A photo was shared across Facebook earlier this week showing two youths riding in the middle of Bilford Road, Worcester, apparently ‘zigzagging’ in and out of traffic. One is facing into opposing vehicles and they are in dark clothing despite it being in the early evening.

City councillor Neil Laurenson, who represents St Stephen ward where the photo was taken, said people are “taking their lives into their own hands” by undertaking such activity. An eyewitness said: “Luckily myself and another driver were able to brake, next time they may not be so lucky.”

County councillor for St Stephen ward Matthew Jenkins said he has witnessed similar incidents in the area and believes “we need to find a way to get these kids off our busy roads if they want to do stunts”.

“It is exceedingly dangerous and a young cyclist was hit a year or two ago in this very area.

“It is an area I regularly cycle on and many regular cyclists find it a dangerous road when cycling normally, so it is very worrying that these, what appear to be young lads, are putting themselves at risk and causing a lot of concern for drivers.” He went on to say, he is part of the Bike Worcester group which wants to find a place a pump track, ideally at Perdiswell. The councillor said it would “allow young people and others a place to have fun on their bikes in safety”. “Hopefully these cyclists can be identified and persuaded to find safer places to ride their bikes,” he added.

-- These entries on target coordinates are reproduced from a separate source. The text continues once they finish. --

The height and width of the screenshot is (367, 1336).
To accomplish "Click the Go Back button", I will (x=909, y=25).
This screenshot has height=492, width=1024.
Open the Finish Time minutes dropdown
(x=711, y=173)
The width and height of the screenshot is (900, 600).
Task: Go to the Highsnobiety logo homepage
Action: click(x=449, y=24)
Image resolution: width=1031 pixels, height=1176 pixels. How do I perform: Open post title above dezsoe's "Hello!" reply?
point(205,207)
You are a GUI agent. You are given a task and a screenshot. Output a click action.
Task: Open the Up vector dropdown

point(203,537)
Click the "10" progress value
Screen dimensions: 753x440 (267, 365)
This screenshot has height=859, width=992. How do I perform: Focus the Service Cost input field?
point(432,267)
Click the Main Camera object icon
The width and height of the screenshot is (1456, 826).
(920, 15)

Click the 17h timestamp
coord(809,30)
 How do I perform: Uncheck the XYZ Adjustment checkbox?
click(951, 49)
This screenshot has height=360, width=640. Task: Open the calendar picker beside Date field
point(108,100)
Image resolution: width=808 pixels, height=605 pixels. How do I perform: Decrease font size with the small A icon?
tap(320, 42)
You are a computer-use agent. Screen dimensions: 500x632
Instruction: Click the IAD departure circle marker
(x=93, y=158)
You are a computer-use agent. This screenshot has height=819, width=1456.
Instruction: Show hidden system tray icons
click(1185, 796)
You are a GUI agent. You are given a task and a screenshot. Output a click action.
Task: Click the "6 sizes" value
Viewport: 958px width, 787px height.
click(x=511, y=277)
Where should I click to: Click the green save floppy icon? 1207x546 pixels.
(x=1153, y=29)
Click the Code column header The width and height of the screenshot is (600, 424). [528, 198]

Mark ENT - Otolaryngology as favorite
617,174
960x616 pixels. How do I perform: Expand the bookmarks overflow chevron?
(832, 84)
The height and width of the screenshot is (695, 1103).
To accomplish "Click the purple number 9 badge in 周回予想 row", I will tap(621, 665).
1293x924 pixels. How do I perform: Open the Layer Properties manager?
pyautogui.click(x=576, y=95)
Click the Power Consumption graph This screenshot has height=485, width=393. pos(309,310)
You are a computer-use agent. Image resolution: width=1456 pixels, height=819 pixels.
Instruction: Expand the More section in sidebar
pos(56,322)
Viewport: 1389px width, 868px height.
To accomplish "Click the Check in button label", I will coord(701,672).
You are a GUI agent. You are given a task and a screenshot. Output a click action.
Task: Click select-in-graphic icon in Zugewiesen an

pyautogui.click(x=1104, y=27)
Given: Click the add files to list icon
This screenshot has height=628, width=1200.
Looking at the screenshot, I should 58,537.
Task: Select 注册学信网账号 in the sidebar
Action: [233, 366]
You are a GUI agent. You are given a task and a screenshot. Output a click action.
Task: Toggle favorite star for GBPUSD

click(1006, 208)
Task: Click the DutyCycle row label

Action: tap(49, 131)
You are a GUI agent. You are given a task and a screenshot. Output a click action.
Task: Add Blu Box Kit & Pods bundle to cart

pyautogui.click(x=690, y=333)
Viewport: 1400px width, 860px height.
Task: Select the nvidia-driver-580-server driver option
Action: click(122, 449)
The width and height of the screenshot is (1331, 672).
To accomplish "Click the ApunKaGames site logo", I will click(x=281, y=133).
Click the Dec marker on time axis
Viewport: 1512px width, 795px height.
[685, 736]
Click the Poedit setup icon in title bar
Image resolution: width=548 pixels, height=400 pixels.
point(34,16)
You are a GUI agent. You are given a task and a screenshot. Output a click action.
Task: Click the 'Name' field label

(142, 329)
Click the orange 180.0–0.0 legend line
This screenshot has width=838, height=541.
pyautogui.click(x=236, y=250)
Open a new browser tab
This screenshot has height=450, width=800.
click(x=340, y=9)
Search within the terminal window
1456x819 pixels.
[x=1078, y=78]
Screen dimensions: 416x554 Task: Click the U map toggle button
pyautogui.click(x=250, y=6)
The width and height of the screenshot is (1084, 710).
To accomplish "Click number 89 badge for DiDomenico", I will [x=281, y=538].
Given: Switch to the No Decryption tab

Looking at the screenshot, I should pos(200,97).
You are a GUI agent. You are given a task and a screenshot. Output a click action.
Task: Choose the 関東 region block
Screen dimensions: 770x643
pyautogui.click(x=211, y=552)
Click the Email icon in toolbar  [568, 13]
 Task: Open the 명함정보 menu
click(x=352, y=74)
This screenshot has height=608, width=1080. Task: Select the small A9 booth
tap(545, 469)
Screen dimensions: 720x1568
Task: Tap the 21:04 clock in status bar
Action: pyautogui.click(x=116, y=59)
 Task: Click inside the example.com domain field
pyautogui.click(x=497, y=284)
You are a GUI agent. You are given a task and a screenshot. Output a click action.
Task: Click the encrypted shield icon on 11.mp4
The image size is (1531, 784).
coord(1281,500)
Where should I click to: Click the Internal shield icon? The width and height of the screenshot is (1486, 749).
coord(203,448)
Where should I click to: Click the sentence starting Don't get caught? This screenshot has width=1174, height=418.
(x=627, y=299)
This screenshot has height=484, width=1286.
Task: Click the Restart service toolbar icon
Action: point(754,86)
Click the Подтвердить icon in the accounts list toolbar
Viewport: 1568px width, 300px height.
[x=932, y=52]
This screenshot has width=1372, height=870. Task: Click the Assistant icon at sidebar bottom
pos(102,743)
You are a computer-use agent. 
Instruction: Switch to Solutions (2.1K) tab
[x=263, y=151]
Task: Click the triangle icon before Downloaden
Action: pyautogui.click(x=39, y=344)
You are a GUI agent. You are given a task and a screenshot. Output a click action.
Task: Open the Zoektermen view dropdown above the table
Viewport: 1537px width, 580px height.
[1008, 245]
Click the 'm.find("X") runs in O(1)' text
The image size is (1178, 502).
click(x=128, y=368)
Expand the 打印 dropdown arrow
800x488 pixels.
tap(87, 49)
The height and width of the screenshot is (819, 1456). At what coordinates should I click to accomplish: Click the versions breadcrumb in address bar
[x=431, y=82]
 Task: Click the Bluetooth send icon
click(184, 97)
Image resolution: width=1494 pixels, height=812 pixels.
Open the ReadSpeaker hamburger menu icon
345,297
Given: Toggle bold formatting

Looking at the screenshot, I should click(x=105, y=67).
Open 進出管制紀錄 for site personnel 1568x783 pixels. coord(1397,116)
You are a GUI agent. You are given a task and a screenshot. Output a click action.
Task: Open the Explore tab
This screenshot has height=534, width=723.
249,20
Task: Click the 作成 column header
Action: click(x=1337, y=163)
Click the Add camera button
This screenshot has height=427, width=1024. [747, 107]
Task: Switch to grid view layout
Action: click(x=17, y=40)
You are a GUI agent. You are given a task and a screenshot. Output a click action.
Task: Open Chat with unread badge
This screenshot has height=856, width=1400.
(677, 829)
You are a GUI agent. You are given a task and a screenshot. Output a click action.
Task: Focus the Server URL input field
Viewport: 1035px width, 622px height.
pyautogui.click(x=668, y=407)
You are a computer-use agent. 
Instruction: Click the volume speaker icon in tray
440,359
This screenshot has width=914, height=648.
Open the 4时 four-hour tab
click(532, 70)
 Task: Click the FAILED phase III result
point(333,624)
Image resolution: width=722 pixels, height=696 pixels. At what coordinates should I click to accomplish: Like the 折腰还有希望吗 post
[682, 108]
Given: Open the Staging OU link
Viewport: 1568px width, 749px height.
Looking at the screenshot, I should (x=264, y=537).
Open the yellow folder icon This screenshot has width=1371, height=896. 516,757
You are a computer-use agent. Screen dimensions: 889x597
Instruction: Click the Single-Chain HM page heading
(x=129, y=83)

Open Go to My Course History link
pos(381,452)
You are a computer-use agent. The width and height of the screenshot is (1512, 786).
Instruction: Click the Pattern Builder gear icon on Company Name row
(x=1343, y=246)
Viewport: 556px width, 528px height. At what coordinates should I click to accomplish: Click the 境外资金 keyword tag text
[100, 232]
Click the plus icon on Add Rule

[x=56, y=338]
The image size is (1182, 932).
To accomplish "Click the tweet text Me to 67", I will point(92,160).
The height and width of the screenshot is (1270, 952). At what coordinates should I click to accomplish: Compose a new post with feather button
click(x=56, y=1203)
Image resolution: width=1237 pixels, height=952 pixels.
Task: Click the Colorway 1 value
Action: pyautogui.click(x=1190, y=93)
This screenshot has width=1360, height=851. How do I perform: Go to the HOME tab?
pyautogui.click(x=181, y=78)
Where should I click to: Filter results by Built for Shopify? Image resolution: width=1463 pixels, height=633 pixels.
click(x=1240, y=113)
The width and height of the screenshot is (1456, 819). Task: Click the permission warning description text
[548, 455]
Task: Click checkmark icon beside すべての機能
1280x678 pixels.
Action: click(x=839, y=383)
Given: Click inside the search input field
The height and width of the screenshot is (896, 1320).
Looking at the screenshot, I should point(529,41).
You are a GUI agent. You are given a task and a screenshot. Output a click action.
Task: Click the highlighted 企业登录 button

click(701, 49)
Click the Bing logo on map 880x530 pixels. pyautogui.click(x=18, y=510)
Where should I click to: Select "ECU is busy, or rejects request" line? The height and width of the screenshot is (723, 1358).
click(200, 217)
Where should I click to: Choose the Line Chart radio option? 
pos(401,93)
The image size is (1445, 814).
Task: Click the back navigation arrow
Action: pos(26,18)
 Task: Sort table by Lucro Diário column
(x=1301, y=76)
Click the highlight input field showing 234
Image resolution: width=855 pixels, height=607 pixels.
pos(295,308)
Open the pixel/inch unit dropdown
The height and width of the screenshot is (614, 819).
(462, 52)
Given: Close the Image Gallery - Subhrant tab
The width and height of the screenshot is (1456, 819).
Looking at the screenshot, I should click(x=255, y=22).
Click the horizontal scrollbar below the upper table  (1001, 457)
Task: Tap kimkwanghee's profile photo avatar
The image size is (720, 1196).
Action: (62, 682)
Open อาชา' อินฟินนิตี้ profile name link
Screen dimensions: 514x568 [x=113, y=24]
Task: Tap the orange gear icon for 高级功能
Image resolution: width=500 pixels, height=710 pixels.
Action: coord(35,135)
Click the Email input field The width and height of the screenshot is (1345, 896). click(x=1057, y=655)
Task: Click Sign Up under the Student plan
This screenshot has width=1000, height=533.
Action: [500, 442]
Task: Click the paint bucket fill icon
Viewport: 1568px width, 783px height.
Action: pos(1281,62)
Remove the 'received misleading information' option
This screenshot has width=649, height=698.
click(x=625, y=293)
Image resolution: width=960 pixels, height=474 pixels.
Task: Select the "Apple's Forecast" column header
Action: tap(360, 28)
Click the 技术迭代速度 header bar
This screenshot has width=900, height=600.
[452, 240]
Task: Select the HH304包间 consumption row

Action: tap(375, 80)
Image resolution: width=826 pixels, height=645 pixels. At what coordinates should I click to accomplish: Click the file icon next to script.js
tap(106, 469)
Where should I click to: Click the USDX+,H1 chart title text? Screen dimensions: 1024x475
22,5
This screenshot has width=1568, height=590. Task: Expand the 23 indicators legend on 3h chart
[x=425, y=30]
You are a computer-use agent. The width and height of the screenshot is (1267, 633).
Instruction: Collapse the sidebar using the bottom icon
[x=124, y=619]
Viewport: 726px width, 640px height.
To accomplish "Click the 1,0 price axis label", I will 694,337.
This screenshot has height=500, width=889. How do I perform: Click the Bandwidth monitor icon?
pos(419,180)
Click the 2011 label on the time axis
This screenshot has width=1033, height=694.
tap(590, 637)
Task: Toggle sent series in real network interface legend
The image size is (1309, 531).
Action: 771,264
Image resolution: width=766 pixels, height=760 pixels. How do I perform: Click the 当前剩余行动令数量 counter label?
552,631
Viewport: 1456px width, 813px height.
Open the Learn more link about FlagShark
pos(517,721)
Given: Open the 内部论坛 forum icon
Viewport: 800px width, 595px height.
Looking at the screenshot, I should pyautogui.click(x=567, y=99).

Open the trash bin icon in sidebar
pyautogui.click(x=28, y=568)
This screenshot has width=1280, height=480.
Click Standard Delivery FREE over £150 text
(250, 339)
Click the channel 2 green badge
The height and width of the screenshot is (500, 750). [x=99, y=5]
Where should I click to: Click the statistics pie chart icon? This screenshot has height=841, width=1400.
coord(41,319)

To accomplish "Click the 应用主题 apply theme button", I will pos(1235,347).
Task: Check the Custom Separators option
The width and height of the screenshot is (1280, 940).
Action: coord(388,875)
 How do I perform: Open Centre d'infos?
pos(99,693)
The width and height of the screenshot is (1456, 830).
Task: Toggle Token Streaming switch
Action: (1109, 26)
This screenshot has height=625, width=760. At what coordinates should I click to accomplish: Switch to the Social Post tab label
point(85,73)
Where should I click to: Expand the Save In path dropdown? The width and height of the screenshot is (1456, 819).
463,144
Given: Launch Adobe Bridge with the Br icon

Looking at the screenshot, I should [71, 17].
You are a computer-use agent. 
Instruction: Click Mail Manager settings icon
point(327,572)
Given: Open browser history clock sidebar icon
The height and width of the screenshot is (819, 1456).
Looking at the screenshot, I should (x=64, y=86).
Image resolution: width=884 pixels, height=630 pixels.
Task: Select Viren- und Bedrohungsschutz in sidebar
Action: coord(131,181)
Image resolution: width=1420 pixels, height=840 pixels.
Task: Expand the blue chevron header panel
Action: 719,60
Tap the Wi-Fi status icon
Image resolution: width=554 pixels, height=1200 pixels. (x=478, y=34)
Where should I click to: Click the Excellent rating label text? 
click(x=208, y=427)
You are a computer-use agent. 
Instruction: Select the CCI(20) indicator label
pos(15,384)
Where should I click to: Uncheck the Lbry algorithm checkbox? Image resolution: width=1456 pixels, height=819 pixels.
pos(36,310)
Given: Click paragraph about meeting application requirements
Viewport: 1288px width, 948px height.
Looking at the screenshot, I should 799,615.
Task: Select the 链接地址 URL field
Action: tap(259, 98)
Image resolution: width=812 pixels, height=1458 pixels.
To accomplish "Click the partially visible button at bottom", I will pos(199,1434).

Cllr Laurenson said it’s a dangerous stretch due to poor visibility and excessive speeds, particularly where it joins Astwood Road, and that section “needs urgently redesigning to make it safe” for everyone.

A county council spokesman said the council is “aware of this problem and understands the concerns residents have. We will look into the issue”.

PCSCO Kylee Berry, of Claines and Arboretum Safer Neighbourhood Team, urged people to report all anti-social behaviour to police by calling 101. She said a successful operation was carried out earlier this year in which it was made clear: “If anyone is seen to act anti-socially on their bikes, we have the power to seize the bikes.”

The PCSO said it is also important to re-educate those involved, making sure they are aware of the risks when behaving antisocially. “Not only are they putting themselves in danger they could cause a serious accident to other road users,” she added.